The dachshunds are curled up on the couch, still exhausted from hosting book club last night. And their mama? Well, when I got home around 7 tonight, I skipped the whole “changing out of my work clothes” business and just put on my nightgown. I only realized later that I still have to take out the trash.
I’m just going to wait until it’s dark.
So, our evening of uneventful channel surfing turned into something serious and worthwhile. I happened upon a powerful documentary on PBS called Be Good, Smile Pretty. It’s the story of woman whose father was killed in Vietnam when she was just three months old – and her quest to get to know her dad.
In some ways, her quest seems incredibly selfish. As she implores her mother, her dad’s family, his comrades, his Annapolis classmates for information, she brings up painful memories and pokes at wounds that never heal.

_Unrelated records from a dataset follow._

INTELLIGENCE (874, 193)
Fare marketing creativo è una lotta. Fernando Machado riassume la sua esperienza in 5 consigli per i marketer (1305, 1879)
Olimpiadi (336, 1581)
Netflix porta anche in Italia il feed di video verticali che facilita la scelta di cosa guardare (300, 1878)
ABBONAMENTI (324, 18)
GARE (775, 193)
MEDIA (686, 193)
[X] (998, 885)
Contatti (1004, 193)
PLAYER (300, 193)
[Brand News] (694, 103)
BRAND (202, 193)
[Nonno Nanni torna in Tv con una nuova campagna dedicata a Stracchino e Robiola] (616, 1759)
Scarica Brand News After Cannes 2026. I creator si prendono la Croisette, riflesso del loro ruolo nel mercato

I have a hard time seeing anguish.
But really? This documentary is a story about honesty and asking the difficult questions. It’s also a bit of a scavenger hunt, trying to make something tangible out of memories. Trying to make sense of it all.
And tonight? Tonight, I’m just tired. And homesick. And sad. And realizing that as much as I was sick and tired of being so damned sad, I’m still not over the grief of the last year. I wouldn’t dream of comparing the two situations, but … tonight, I can relate to feeling a void.
So, it was nice to have an excuse to cry.